# compostable product packaging



## Renesoap (Jan 16, 2011)

Hi 
I am just wondering if anyone has tried using the compostable containers and packages made from a corn product.  I am pretty sure it won't work for essential oil based products, but for other products, it might.  Has anyone had any experience with these packages?
Thanks
Rene


----------



## krissy (Jan 16, 2011)

don't have any experience using those products, but had to throw in a warning... lol,

make sure that if you do use them, that you state clearly on the label etc that the container is made with corn. there are a lot of people allergic to corn that even touching the jar can have a reaction. (my DS is one)  a lot of people are not aware of corn allergies but there are lots of people who have to avoid all things corn...


----------



## musiccitysuds (Feb 14, 2011)

++++++++++++++++++++

## TASKS FOR THIS EXERCISE
- a) Decide whether each statement below agrees with the thread on compostable product packaging, answering yes or no and quoting the words of the thread that settle it. (i) Rene expects the corn-based containers to work for essential oil based products. (ii) krissy has experience using the corn-based packages. (iii) krissy advises stating clearly on the label that the container is made with corn.
- b) Write the next part of the thread on compostable product packaging, picking up right after its final line.

Some records
++++++++++++++++++++

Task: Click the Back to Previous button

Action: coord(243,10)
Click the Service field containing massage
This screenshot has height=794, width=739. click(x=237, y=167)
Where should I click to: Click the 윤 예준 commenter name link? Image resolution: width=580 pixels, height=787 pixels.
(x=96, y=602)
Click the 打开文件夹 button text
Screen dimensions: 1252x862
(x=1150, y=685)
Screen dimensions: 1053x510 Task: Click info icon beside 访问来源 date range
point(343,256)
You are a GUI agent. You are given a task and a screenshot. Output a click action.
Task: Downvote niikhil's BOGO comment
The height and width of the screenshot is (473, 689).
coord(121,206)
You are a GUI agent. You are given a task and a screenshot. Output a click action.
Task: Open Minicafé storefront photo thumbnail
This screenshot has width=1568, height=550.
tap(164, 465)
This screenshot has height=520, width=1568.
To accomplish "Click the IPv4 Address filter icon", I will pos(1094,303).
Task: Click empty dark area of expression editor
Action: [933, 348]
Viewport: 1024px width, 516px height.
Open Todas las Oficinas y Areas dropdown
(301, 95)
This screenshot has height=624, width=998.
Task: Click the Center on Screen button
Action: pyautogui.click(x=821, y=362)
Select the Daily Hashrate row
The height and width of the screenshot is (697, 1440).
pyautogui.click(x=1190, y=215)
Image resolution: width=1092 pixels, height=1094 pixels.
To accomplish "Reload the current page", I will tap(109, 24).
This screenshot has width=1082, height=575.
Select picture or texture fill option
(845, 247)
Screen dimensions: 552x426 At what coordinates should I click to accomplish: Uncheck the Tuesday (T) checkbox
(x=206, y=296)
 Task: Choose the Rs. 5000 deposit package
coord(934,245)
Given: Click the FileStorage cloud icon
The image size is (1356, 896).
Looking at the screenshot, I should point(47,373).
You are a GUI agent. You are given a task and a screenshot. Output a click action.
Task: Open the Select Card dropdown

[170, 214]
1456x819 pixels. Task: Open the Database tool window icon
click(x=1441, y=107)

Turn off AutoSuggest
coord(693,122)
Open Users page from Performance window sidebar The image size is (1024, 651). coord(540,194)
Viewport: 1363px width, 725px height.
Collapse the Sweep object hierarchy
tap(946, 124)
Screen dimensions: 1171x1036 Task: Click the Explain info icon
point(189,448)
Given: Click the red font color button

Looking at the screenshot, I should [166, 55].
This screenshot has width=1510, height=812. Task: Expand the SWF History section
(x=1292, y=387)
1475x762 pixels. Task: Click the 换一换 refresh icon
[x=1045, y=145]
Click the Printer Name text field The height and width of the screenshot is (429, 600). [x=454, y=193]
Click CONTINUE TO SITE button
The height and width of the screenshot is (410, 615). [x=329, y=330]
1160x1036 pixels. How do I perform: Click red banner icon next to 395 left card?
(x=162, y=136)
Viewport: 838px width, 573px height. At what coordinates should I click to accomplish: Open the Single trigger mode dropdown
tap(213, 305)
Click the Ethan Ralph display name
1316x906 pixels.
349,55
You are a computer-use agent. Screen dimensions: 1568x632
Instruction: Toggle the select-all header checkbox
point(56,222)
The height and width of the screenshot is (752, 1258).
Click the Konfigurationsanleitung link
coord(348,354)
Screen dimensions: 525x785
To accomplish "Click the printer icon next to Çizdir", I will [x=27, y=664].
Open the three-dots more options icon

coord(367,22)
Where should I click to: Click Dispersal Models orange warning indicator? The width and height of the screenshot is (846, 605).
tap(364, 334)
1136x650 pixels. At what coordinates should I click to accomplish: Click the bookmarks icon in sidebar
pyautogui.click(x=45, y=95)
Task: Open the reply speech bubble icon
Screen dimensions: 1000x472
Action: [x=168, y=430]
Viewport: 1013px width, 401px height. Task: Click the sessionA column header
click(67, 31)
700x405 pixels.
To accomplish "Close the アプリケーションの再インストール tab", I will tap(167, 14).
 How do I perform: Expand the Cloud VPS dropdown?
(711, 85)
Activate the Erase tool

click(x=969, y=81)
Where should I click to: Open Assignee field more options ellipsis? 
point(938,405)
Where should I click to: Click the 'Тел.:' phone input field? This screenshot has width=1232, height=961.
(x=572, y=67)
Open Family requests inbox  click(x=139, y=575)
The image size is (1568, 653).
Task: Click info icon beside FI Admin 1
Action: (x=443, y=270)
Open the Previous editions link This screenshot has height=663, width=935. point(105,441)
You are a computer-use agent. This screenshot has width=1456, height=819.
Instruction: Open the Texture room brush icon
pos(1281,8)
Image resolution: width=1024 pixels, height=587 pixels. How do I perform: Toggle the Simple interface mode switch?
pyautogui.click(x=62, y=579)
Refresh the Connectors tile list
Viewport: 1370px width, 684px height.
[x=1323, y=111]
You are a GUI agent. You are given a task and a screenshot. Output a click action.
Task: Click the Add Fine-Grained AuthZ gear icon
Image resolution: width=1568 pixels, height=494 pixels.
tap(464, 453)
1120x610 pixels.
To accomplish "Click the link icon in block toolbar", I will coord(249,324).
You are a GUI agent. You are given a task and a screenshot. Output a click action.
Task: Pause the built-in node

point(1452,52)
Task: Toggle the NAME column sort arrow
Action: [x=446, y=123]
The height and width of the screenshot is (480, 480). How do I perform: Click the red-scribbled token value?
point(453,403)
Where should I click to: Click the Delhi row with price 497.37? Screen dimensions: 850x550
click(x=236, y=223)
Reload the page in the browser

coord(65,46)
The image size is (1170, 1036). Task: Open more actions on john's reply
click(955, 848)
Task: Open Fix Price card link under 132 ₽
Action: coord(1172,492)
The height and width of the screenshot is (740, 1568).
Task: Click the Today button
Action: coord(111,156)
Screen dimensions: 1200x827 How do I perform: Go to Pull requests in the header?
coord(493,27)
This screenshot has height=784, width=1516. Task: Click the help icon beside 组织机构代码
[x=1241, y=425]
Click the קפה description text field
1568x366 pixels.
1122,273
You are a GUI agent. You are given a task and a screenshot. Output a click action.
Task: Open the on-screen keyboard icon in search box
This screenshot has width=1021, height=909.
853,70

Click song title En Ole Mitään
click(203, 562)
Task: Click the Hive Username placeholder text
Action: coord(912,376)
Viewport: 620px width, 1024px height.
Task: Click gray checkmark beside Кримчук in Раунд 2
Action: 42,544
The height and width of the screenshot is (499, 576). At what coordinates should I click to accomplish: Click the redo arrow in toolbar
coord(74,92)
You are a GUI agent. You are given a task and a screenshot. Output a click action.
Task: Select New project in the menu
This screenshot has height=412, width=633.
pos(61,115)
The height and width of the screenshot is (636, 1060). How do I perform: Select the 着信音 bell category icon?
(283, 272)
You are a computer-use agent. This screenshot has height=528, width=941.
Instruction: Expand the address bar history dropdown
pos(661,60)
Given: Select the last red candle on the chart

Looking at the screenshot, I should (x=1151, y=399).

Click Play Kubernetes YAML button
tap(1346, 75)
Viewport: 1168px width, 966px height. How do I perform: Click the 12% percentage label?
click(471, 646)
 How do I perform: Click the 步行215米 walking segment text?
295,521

++++++++++++++++++++

## RESPONSES
- a)
(i) No: "I am pretty sure it won't work for essential oil based products"
(ii) No: "don't have any experience using those products"
(iii) Yes: "make sure that if you do use them, that you state clearly on the label etc that the container is made with corn"

- b)
I use compostable/biodegradeable bags from Nashville Wraps for my bath bombs and have had a good experience with them. They have a slight brownish tint to them, so they're not crystal clear like new plastic ones. And they tear easily...but I'm all thumbs, which doesn't help. I also think they're made from wood fibers not corn. Hope this helps.


----------



## c.a.p. (Feb 16, 2011)

Have you checked here?

http://chicagopapertube.com/index.htm


----------



## Renesoap (Feb 16, 2011)

I have a local supplier here in Vancouver Canada, I just don't know if it will be a good packaging option for cosmetics.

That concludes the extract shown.